Will they celebrate Gay Marriage at the Ground Zero Mosque?
I'm getting the issues confused.
But if New Yorkers can tolerate a mosque at Ground Zero, shouldn't it be a highly tolerant mosque?
Back to gay marriage. I've thought about it for about ten years, and I've decided it's a good thing. It really bothered me that judges were interfering with my own thinking on this question, because it is not a matter for the courts to decide.
Marriage is customary, legal, and moral. They all go together and the nature of marriage ought to be determined by the legislature, and failing that, by referendum.
The courts are the very worst place to decide questions like this, and that judge in California is doing no one a favor by ruling in favor of gay marriage -- or against it. He is a usurper against my own voice and I resent it.
It would be much better if people are persuaded, as they can be. Proponents of gay marriage have full access to the political process and can take their case to the people. I expect they will win if they take that course.
But if they keep going to court, the question will remain unsettled for decades. Keep the lawyers out of this, please.
Going to court is always the very, very last option in any dispute.
The Mosque. I was married to a Moslem woman for seven years. She was from Africa. Her ancestral village was in the mountains of Malawi. We visited this village shortly after we were married in 1997. Chembe village it was called, with a small mud brick mosque in the village square, and an ancient bearded imam in a blue robe.
The imam had several tattered copies of the Koran. He sang the call to prayers each morning before dawn -- no loudspeaker and no electricity in this village -- only the haunting call to prayer.
Five or six men would come to the mosque in response to the imam's call.
There were no dogs in Chembe village I liked that, because there was no barking in the night and it was quiet.
There was no alcohol -- not exactly, more of a low key kind of thing. In the evening the women gathered in the cooking hut down the hill. The village chief would invite me to join him at his place where we sat in chairs -- probably the only two chairs in the village.
He would bring out a bottle of rum and we had a drink together. It was fine. We treated each other as equals. I was proud of my life and my American heritage and education. He was proud of his village. I was married into his family and was welcomed in that way.
After some conversation, we would go to the women's cooking hut -- they had a fire going and it was warm in there, and we sat around the fire on mats and talked.
That's really all I know about Islam from personal experience. I think the villagers took their religion very lightly, and I wish we were all like that.
Having said that, the Ground Zero Mosque -- actually I don't know what to think. Legally it's a slam dunk -- they can build it wherever zoning ordinances permit a house of worship.
Otherwise, it's entirely up to the people of Manhattan, who are not likely to notice it amid the roar of commerce and culture
But if they do build it, this mosque should be the center of a mission to Islamic countries, which often forbid the construction or even the repair of churches and synagogues in their lands.

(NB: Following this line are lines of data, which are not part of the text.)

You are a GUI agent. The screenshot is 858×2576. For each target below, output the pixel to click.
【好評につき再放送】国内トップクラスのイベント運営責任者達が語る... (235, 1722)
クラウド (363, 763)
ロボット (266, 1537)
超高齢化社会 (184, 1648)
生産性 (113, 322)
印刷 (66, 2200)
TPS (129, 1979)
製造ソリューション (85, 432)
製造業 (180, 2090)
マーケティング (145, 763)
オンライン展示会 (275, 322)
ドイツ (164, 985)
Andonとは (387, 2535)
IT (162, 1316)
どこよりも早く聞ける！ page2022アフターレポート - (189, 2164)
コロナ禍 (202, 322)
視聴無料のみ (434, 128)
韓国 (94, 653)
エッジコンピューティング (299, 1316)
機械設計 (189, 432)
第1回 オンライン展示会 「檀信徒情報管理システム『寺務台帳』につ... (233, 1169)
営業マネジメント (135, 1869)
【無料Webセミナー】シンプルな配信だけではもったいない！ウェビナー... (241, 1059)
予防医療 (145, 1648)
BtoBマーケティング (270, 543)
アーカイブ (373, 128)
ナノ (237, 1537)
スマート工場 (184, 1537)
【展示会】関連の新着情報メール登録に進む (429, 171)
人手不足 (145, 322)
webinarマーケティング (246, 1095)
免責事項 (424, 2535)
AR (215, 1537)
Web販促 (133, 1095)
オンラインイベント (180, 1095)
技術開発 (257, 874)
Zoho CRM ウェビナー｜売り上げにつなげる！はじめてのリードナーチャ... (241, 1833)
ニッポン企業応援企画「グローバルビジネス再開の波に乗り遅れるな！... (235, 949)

If the mosque is built, it should be a shining example and we should seek reciprocal treatment in Moslem countries. "Allow the free interchange of ideas, welcome our preachers as we welcome yours. Respectful argument is a good thing. We can challenge each other."
I was married to the African woman for seven years, but other than going to Chembe village to visit the graves of her ancestors, we had no more exposure to Islam. She claimed it as an identity, but only that. She had no knowledge or practice of Islam, but was more familiar with Christianity and indigenous spiritual practices -- in the way that Africa people can mix these things all together.
I have learned and thought about Islam since then -- from reading books and newspapers, from knowing about the attacks of September 11, 2001, and our military invasion of Iraq and Afghanistan, and reading about the endlessly complicated disputes between Palestinians and Israelis -- but I will not let those images intrude on what I actually experienced first hand -- I think I will cherish and remember the evenings with Chief Chembe in his village, a man just like me, except he had two wives.
So we end. And we realize that the Mosque and the question of Marriage are actually related.
And there is a lot to talk about -- if we can keep it out of court.